Она посмотрела вверх на небо, широко раскрыв глаза, и сказала:
– Гляди на небо, не мигай, – ангелов видать.
Мотька тоже стала смотреть на небо, и минута прошла в молчании.
– Видишь? – спросила Саша.
– Не видать, – проговорила Мотька басом.
– А я вижу. Маленькие ангелочки летают по небу и крылышками – мельк, мельк, будто комарики.
Мотька подумала немного, глядя в землю, и спросила:
– Бабка будет гореть?
– Будет, касатка.
От камня до самого низа шел ровный, отлогий скат, покрытый мягкою зеленою травой, которую хотелось рукой потрогать или полежать на ней. Саша легла и скатилась вниз. Мотька с серьезным, строгим лицом, отдуваясь, тоже легла и скатилась, и при этом у нее рубаха задралась до плеч.
– Как мне стало смешно! – сказала Саша в восторге.
Они обе пошли наверх, чтобы скатиться еще раз, но в это время послышался знакомый визгливый голос. О, как это ужасно! Бабка, беззубая, костлявая, горбатая, с короткими седыми волосами, которые развевались по ветру, длинною палкой гнала от огорода гусей и кричала:
– Всю капусту потолкли, окаянные, чтоб вам переколеть, трижды анафемы, язвы, нет на вас погибели!
Она увидела девочек, бросила палку, подняла хворостину и, схвативши Сашу за шею пальцами, сухими и твердыми, как рогульки, стала ее сечь. Саша плакала от боли и страха, а в это время гусак, переваливаясь с ноги на ногу и вытянув шею, подошел к старухе и прошипел что-то, и когда он вернулся к своему стаду, то все гусыни одобрительно приветствовали его: го-го-го! Потом бабка принялась сечь Мотьку, и при этом у Мотьки опять задралась рубаха. Испытывая отчаяние, громко плача, Саша пошла к избе, чтобы пожаловаться; за нею шла Мотька, которая тоже плакала, но басом, не вытирая слез, и лицо ее было уже так мокро, как будто она обмакнула его в воду.

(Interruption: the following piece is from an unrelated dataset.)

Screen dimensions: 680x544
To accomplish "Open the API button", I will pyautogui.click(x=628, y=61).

– Батюшки мои! – изумилась Ольга, когда обе они вошли в избу. – Царица небесная!
Саша начала рассказывать, и в это время с пронзительным криком и с бранью вошла бабка, рассердилась Фекла, и в избе стало шумно.

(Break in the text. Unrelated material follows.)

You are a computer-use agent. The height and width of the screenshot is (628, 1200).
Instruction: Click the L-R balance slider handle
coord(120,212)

– Ничего, ничего! – утешала Ольга, бледная, расстроенная, гладя Сашу по голове. – Она – бабушка, на нее грех сердиться. Ничего, детка.
Николай, который был уже измучен этим постоянным криком, голодом, угаром, смрадом, который уже ненавидел и презирал бедность, которому было стыдно перед женой и дочерью за своих отца и мать, свесил с печи ноги и проговорил раздраженно, плачущим голосом, обращаясь к матери:
– Вы не можете ее бить! Вы не имеете никакого полного права ее бить!
– Ну, околеваешь там на печке, ледащий! – крикнула на него Фекла со злобой. – Принесла вас сюда нелегкая, дармоедов!
И Саша, и Мотька, и все девочки, сколько их было, забились на печи в угол, за спиной Николая, и оттуда слушали все это молча, со страхом, и слышно было, как стучали их маленькие сердца. Когда в семье есть больной, который болеет уже давно и безнадежно, то бывают такие тяжкие минуты, когда все близкие робко, тайно, в глубине души желают его смерти; и только одни дети боятся смерти родного человека и при мысли о ней всегда испытывают ужас. И теперь девочки, притаив дыхание, с печальным выражением на лицах, смотрели на Николая и думали о том, что он скоро умрет, и им хотелось плакать и сказать ему что-нибудь ласковое, жалостное.
Он прижимался к Ольге, точно ища у нее защиты, и говорил ей тихо, дрожащим голосом:
– Оля, милая, не могу я больше тут. Силы моей нет. Ради бога, ради Христа небесного, напиши ты своей сестрице Клавдии Абрамовне, пусть продает и закладывает все, что есть у ней, пусть высылает денег, мы уедем отсюда. О господи, – продолжал он с тоской, – хоть бы одним глазом на Москву взглянуть! Хоть бы она приснилась мне, матушка!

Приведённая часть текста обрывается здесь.